_ARTICLE_
^^^^^^^^^^^^^^^^

Goldeneye’s fifteen acres include four slightly lesser villas. Naomi Campbell, for instance, prefers the two-bedroom farthest from the main house: It’s nicely private and is $400 a night. A three-bedroom villa is only $1,000. The living quarters are splashed with bright paint and feature idiosyncratic baths handcrafted by locals. Three of the villas have a kitchen and the option of dining indoors or out. A TV-VCR and a stereo ensure that you will never be too far from the benevolent influence of Island Records.

Blackwell prides himself on his eco-sensitivity – this tends to happen to people who spend too much time with supermodels – and guests are invited to plant a tree. Martha Stewart planted a lemon tree; Christy Turlington and Jim Carrey have plaques on theirs.

Dr. No was filmed here, and I’m prepared for rafts of kitsch: naked waitresses painted gold, gymnastic security guards in bikinis, a fat concierge stroking a white Persian. But no: The predominant aesthetic is Balinese, which has more to do with the latest trends in island décor than with sophisticated sexism from the sixties. Bazillionaires in the Caribbean compete, it seems, to see who can be the most authentically Balinese. Virgin CEO and frustrated balloonist Richard Branson did up his entire private island like Bali, and Blackwell poached his designer to renovate Goldeneye in 1998.

Sitting is done low to the ground on impressive cushions. I don’t really get this; I’ve just been to Bali, and nobody there is stealing cultural artifacts from Jamaica. Why can’t people be satisfied with an indigenous version of paradise?

At Goldeneye, all meals are included in the price of the room. The resort has no restaurants per se: Chefs are dispatched to your villa to cook for you. A nice touch; I just wish the rotation featured David Bouley. The food, you see, is a bit uninspired. It is here I would have appreciated a flight of pan-cultural inauthenticity: Everywhere else in the Caribbean is doing Asian fusion, for instance, or Californian light cuisine. But Goldeneye seems to think it can get away with a fairly ordinary Jamaican spread. My date expects more than chicken and lamb curries with rice. Dr. No, surely, would have demanded more.

The most Bond-like moment, for me, is a midnight skinny-dip at the main house’s own private beach, shielded by huge boulders from the prying eyes of hoi polloi. All the resort’s beaches have a covelike quality, which I prefer: They enfold rather than expose you. As for fully clothed extracurriculars, there is only one hard tennis court and no resident pro (although a local pro can be brought in). Still, Goldeneye is nicely tricked out with gadgets, including kayaks, Jet Skis, and a private charter plane so we could stage our own stunts, were we so inclined. Day trips are encouraged: Management will happily set you up rafting or horseback riding. One of everybody’s fave things to do at Goldeneye is to take the heli over to Strawberry Hill, another Blackwell resort on the island, where there is a newly opened Aveda spa.

Goldeneye itself is in Oracabessa, twenty minutes from Ocho Rios on the northeast shore of Jamaica and almost midway between the airports at Kingston and Montego Bay. Count on a two-hour drive to either (if you can’t afford a chopper).

(Book through Island Outpost, at 800-outpost.)

Ragin’ Bajan

Sitting on Balinese cushions at Goldeneye, I wonder why people can’t be happy with an indigenous version of paradise.

^^^^^^^^^^^^^^^^

_COLLECTED MATERIAL_

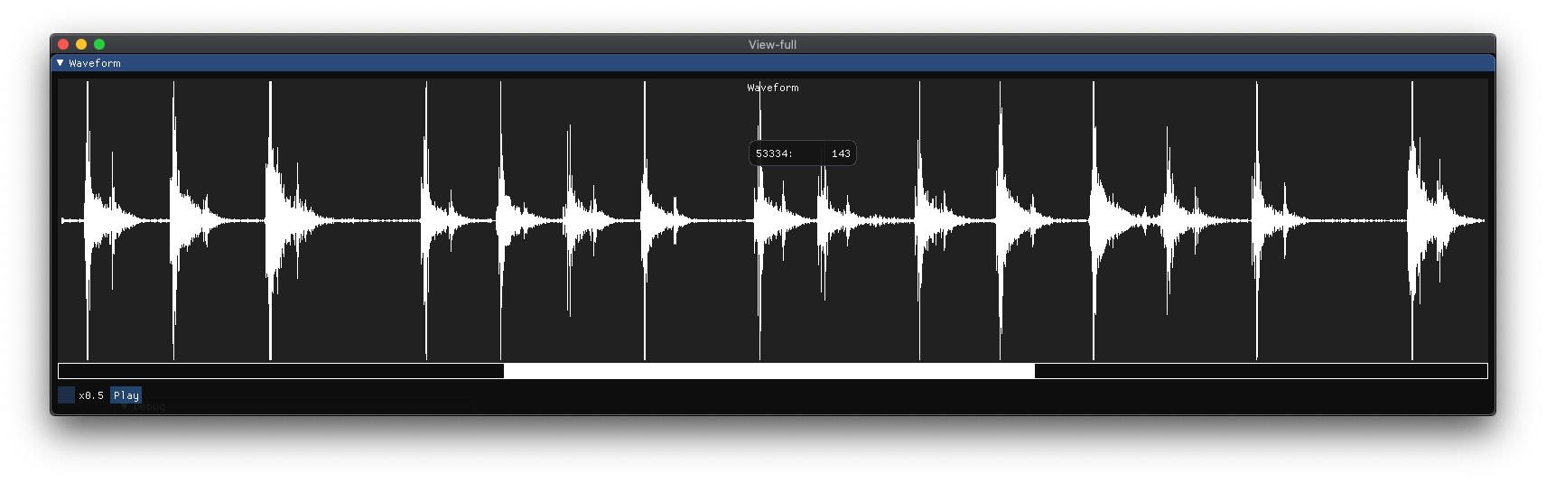Click the left edge of white range selection

coord(505,371)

^^^^^^^^^^^^^^^^

_STATED GOAL_
In the article on Goldeneye, what is the nightly price of the two-bedroom villa farthest from the main house?

_EXPECTED OUTPUT_
$400 a night.